Limitandoci, in questa sede, all'atteggiamento (e quindi non ai limiti) assunto nelle strutture scolastiche nei confronti dei progetti, possiamo rilevare che esistono le condizioni culturali e professionali che possono consentire alla scuola di sperimentare non solo una nuova metodologia didattica, ma anche un nuovo modello formativo che individua nella alimentazione il filo rosso della sua progettualità.

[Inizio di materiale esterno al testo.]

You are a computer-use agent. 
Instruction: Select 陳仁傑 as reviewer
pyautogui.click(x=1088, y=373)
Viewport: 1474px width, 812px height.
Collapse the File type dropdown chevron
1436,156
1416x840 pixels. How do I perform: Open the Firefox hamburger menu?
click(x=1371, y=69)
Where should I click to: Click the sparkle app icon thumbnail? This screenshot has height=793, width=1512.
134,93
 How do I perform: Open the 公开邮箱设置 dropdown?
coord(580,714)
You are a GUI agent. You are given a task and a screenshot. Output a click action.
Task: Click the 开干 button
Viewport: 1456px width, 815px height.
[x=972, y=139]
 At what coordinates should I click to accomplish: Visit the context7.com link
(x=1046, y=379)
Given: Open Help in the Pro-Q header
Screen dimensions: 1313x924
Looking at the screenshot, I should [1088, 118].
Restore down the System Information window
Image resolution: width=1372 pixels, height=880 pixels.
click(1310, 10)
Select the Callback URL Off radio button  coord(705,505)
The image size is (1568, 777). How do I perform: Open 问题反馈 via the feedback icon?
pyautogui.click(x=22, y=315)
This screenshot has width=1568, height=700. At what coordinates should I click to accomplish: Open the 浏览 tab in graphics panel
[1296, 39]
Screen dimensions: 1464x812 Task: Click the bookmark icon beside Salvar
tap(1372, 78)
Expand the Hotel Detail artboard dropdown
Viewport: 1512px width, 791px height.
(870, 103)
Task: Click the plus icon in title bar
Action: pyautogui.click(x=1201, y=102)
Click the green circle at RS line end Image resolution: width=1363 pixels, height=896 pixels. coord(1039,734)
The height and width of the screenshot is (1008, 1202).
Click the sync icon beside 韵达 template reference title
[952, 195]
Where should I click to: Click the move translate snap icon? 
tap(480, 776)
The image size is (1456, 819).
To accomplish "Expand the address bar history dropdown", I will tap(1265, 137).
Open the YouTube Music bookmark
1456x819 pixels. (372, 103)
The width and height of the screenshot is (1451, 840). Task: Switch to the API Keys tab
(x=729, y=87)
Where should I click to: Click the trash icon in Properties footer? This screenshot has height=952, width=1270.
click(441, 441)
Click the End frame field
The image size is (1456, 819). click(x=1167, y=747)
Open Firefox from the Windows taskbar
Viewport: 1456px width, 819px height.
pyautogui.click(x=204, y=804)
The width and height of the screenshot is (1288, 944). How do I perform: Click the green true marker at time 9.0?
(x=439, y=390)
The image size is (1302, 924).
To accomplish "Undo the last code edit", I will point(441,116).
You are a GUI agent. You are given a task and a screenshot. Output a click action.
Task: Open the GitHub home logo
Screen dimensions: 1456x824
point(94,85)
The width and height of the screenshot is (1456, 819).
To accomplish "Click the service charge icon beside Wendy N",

In termini educativi i due macro obbiettivi conseguibili riguardano:

  • L'assunzione dei comportamenti alimentari consapevoli, l'analisi del nesso tra alimentazione e ambiente, lo sviluppo di una cultura critica del consumo alimentare;
  • L’acquisizione, nei termini della multidimensionalità che è propria della realtà sociale, delle conoscenze altrimenti frammentate del tradizionale approccio pro materie.

Esperti e professionisti
Il progetto è stato condotto da un gruppo di esperti e professionisti che ha operato in modo pragmatico, non rinunciando alla dialettica, ma evitando ogni soggettivazione espositiva e interpretativa e privilegiando i punti di vista comuni. Un metodo applicato in modo estremo, al punto che, pur essendo possibile l'attribuzione dei singoli segmenti ai diversi autori (Raffaella Baraldi, sociologa; Maria Teresa Manara, insegnante; Diana Scatozza, dietologa; Paolo Teverini, cuoco) si è preferito, sottolineando la collaborazione a più mani ai diversi capitoli, riconoscere solo a Vittorio Bossi (statistico, esperto di ricerche di mercato) e a Graziella Caraffa (esperta di comunicazione, marketing sociale, stili di vita) il ruolo di coordinatori specificamente della parte di documentazione statistica e di rilevazione della domanda e dei comportamenti alimentari per il primo, e della parte relativa alla valutazione delle esperienze educative realizzate per la seconda.